La fotografía como espejismo: cuando lo nítido engaña al territorio
La fotógrafa argentina Flor Aprile inaugura este jueves *Lo nítido miente*, una exposición que desafía los límites de la imagen para explorar la memoria, el territorio y la infancia desde una perspectiva poética y experimental. La muestra, que permanecerá abierta hasta el 7 de febrero en Espacio Automóviles, ubicado en Pueblo Garzón, Punta del Este, Uruguay, marca el inicio de un ambicioso proyecto artístico que se extenderá a lo largo del año con nuevas entregas en distintos países.
La obra, creada durante su residencia en Nara, en la región de Bocayá, Colombia, reúne un conjunto de imágenes que mezclan técnicas analógicas y digitales, desde polaroids y rollos de cine hasta registros contemporáneos. El resultado es una narrativa visual donde los accidentes del revelado, los virajes cromáticos y los juegos de luz no son errores, sino herramientas para cuestionar la idea de que la nitidez equivale a verdad. Aprile propone, en cambio, una mirada más intuitiva y permeable, donde la fotografía se convierte en un acto de escucha del entorno y de quienes lo habitan.
“Este trabajo nace del tiempo compartido con niños y el territorio”, explica la artista. “Fotografío desde la experiencia, dejando que el lugar y las personas me atraviesen”. Para Aprile, el paisaje no es un simple escenario, sino un espacio vivo que dialoga con las infancias y con su propia mirada. “El territorio no aparece como un fondo, sino como un protagonista que se transforma junto a quienes lo habitan”, señala, destacando una dimensión relacional que recorre toda la exposición.
La muestra no se limita a las imágenes: textos breves acompañan las piezas, tejiendo una reflexión sobre la fotografía como forma de investigación sensible. “Aquí, la imagen y la palabra se entrelazan a partir de lo vivido”, comenta Aprile. El recorrido invita al espectador a construir memoria y a preguntarse sobre las formas de habitar, crecer y relacionarse con el mundo que nos rodea.
Con una estética que oscila entre lo onírico y lo documental, *Lo nítido miente* juega con la materialidad de la fotografía. Las polaroids, con sus bordes quemados y sus colores saturados, conviven con impresiones digitales que capturan el proceso creativo en sí mismo: manos revelando, luces filtrándose, sombras que se alargan.

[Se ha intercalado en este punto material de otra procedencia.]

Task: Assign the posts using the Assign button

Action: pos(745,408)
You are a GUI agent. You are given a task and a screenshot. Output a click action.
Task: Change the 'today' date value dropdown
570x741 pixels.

Cada pieza parece susurrar que la verdad no está en la perfección técnica, sino en la capacidad de la imagen para evocar emociones y preguntas.
La exposición también funciona como un archivo en movimiento. Aprile no busca cerrar significados, sino abrir diálogos. “Me interesa cómo la fotografía puede ser un puente entre lo íntimo y lo colectivo”, afirma. En ese sentido, las infancias retratadas no son sujetos pasivos, sino cómplices de la creación. Los niños aparecen jugando, explorando, transformando el espacio con su presencia, y sus gestos —a veces borrosos, otras veces nítidos— reflejan la fragilidad y la fuerza de los vínculos humanos.
El proyecto, que continuará desplegándose en otros territorios, promete ser un viaje visual y conceptual. Más que una exposición, *Lo nítido miente* es una invitación a repensar cómo miramos, cómo recordamos y cómo nos relacionamos con lo que nos rodea. En un mundo saturado de imágenes perfectas y efímeras, Aprile apuesta por la imperfección como lenguaje, por la mancha como huella y por la fotografía como un acto de resistencia poética.